This is similar to the defensible module I tried out last year, but it appears to work really well. Its available in debian, which is convenient, but since I run Apache behind a reverse proxy (most likely Varnish), I need to switch around the X-Forwarded-For headers.

Thankfully, this works fine: http://www.openinfo.co.uk/apache/index.html. Since the author of mod_extract_forwarded used Apache 2.0, I’ve just emailed to share that I have succeeded in compiling it with 2.2:

Just a heads up that mod_extract_forwarded.c works for me with Apache 2.2 on Debian Squeeze. I'm using it to bridge between Varnish and mod-spamhaus.

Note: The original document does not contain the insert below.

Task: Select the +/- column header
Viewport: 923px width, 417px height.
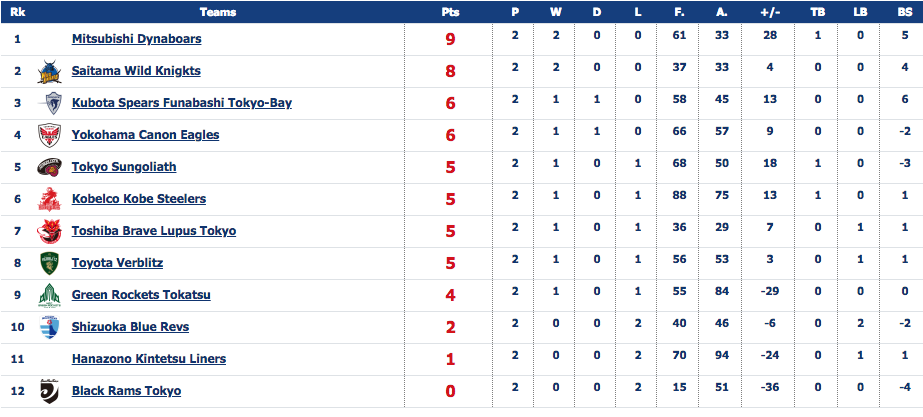Action: [x=770, y=12]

I did run into a small issue on debian, the proxy modules must be loaded first, and apxs2 couldn’t activate the module for me in httpd.conf (because its blank on debian). I used this name as the module loader: “proxy_xtract_forwarded”, and this as its contents:

LoadModule extract_forwarded_module  /usr/lib/apache2/modules/mod_extract_forwarded.so

And for the configuration:

<IfModule mod_extract_forwarded.c>
MEFaccept all
MEFdebug off
</IfModule>

Note: this is on my development machine. I’ll change MEFaccept on any production machines I install this on.

For more information on mod-spamhaus, here’s a link to the author’s website: Luca Ercoli.

This page about X-Forwarded-For at the Varnish trac was helpful too.